§ AVAILABLE DATA:
>>

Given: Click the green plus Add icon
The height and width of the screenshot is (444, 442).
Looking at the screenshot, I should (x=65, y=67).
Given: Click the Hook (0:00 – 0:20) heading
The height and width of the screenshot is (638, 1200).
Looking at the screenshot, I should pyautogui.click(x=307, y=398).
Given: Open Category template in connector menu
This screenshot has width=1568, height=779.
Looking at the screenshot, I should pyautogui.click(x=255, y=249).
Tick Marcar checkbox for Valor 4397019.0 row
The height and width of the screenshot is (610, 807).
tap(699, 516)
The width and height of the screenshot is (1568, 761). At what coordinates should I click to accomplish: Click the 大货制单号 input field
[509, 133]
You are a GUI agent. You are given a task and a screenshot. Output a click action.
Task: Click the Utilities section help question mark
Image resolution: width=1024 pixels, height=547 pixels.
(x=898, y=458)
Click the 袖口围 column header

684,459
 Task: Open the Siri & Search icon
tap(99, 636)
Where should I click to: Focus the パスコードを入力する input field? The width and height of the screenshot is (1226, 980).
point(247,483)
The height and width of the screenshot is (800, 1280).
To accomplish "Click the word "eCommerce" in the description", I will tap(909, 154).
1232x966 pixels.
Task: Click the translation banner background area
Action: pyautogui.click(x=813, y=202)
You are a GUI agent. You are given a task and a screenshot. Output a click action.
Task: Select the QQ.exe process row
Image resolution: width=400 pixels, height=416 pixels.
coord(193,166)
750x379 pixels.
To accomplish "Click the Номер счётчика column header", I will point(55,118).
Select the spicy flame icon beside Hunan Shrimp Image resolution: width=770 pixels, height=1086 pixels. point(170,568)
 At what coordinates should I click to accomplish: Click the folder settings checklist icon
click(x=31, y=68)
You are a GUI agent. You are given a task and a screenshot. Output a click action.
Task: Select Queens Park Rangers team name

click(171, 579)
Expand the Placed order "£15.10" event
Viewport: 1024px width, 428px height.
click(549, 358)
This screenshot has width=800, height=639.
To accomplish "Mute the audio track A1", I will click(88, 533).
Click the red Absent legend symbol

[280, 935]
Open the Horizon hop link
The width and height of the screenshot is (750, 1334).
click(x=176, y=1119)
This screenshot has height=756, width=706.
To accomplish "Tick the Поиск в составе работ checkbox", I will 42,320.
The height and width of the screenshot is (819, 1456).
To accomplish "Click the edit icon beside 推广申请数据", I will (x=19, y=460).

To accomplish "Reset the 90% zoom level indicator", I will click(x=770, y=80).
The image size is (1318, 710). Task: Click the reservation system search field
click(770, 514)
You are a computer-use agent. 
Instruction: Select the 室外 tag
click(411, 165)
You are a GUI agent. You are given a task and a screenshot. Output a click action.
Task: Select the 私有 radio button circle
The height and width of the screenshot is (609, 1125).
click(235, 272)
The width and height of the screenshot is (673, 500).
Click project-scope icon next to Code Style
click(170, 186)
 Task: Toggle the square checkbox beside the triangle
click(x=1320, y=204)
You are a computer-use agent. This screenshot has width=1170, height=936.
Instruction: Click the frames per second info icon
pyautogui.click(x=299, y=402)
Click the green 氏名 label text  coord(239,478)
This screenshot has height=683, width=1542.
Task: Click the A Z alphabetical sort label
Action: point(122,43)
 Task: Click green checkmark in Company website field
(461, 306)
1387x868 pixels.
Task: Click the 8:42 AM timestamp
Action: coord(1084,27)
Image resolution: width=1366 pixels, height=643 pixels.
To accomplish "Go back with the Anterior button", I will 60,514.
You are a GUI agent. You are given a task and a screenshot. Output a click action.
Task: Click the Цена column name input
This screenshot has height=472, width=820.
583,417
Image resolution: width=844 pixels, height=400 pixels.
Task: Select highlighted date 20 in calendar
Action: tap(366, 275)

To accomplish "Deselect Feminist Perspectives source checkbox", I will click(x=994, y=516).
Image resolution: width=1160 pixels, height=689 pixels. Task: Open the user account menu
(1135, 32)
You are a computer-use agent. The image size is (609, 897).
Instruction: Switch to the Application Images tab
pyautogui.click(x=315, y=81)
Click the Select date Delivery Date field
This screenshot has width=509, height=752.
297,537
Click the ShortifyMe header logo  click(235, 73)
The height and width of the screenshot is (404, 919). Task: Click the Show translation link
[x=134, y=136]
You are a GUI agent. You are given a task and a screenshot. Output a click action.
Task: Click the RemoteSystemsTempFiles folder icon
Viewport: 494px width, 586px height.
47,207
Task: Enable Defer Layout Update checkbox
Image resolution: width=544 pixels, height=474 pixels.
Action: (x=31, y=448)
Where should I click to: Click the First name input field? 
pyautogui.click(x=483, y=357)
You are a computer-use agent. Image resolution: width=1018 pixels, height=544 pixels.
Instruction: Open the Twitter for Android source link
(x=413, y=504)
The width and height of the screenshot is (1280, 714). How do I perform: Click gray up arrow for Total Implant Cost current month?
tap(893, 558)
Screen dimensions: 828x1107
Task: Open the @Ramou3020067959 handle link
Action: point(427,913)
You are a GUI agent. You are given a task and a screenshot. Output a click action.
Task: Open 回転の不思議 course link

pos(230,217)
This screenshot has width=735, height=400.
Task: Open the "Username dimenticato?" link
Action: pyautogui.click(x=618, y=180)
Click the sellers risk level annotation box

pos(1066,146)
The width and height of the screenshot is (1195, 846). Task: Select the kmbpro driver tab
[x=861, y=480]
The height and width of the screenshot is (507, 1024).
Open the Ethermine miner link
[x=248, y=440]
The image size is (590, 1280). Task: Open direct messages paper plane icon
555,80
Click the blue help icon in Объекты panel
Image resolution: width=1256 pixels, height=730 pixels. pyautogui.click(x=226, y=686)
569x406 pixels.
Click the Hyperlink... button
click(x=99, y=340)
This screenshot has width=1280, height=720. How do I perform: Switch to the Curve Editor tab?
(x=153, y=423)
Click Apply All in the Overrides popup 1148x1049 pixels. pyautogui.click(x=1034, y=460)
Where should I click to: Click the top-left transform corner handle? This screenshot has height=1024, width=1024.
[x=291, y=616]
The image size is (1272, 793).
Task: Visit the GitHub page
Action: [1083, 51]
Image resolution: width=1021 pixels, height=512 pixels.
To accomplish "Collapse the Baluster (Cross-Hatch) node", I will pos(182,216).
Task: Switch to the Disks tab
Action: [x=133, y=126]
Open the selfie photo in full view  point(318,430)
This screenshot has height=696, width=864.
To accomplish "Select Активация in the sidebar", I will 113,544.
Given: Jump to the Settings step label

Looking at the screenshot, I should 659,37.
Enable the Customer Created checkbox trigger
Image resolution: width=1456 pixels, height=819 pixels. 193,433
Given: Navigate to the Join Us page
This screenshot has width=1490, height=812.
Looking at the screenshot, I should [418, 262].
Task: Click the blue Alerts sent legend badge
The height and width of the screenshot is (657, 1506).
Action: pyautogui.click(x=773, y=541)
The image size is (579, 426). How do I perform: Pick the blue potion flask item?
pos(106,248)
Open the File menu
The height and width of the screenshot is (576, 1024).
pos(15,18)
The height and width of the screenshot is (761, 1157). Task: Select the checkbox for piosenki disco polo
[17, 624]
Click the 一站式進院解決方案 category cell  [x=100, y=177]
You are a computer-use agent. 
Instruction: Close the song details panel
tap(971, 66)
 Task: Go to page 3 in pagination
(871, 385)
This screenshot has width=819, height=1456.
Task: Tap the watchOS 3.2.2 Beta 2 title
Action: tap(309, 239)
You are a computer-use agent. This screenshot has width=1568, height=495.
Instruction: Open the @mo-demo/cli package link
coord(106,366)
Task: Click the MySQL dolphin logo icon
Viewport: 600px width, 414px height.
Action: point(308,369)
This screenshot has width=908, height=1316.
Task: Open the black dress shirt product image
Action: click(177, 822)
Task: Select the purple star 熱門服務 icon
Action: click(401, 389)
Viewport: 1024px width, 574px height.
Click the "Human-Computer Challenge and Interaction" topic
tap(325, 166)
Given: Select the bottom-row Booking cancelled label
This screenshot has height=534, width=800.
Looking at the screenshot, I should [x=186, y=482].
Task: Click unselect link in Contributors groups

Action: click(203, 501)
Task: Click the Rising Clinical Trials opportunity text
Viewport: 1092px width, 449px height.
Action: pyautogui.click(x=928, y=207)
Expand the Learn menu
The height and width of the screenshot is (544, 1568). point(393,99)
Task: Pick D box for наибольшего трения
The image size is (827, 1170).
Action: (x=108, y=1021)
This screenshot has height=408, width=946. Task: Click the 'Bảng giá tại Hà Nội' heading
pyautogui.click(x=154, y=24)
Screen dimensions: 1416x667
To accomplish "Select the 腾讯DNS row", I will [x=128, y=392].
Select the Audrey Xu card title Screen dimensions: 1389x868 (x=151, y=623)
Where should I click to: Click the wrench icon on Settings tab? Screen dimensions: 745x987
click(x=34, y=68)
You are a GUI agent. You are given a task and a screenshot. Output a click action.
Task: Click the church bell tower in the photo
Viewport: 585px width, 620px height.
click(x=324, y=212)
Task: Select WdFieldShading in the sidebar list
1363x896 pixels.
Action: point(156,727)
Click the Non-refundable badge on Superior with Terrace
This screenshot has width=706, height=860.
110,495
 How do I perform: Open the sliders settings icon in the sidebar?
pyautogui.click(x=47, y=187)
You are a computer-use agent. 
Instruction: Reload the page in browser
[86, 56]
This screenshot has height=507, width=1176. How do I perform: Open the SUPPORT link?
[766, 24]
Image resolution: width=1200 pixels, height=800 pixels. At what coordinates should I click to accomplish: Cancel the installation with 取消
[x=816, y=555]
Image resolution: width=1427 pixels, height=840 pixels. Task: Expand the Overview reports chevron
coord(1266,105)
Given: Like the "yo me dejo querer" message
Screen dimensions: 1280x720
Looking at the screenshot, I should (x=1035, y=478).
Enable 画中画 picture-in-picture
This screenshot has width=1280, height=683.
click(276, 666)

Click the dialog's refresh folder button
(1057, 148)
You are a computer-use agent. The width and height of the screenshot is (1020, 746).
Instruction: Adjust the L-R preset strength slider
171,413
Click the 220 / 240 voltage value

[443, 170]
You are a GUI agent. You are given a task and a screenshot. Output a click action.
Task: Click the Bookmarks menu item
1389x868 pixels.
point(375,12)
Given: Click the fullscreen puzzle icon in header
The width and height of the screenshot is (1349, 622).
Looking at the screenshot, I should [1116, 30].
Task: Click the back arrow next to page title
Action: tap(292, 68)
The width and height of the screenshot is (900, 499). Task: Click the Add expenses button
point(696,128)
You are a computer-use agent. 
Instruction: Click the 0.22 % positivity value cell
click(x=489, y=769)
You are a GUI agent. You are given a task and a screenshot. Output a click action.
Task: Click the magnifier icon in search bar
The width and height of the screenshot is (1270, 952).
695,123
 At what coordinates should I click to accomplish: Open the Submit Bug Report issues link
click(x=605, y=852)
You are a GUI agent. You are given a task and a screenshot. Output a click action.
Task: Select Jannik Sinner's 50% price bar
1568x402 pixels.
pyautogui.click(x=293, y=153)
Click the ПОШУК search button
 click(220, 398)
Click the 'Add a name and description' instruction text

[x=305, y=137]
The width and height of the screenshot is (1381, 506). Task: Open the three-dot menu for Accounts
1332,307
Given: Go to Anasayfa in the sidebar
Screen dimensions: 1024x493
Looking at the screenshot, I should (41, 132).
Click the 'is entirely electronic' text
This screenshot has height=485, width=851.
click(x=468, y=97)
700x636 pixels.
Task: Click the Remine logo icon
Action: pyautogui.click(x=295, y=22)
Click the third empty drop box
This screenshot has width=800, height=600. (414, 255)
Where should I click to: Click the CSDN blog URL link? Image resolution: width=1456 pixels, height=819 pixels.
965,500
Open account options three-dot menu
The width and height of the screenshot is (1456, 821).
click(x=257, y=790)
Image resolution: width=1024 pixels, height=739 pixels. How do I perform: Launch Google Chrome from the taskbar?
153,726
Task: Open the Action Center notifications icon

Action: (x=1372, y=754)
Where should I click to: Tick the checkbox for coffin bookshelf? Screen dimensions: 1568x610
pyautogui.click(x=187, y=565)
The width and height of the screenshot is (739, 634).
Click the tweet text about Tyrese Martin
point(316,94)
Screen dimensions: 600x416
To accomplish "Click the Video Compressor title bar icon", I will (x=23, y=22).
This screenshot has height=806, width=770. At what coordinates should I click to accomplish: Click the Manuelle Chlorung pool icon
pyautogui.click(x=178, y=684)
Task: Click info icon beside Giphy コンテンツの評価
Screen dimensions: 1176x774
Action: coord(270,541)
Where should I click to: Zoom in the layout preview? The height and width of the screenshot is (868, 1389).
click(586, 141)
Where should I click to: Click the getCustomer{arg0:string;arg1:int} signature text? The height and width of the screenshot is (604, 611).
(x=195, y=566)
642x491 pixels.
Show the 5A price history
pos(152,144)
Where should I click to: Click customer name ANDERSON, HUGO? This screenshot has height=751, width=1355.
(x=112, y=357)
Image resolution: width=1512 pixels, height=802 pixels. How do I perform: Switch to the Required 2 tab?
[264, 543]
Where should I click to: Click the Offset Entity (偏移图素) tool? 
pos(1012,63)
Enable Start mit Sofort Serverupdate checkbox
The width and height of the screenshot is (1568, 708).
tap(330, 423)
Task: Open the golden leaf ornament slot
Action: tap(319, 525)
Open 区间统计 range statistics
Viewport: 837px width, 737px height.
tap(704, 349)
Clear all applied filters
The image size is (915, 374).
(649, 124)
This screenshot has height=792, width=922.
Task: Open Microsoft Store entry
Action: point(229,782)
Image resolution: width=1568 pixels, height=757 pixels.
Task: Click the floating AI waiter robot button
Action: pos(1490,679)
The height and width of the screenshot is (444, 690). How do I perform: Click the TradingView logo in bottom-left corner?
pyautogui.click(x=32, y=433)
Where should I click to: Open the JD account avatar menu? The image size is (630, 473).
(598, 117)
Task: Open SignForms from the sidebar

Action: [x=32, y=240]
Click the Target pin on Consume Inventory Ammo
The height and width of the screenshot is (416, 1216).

<<

Look through the entries above and list every line containing "photo".

§ ANSWER SPACE:
Open the selfie photo in full view  point(318,430)
Task: Click the church bell tower in the photo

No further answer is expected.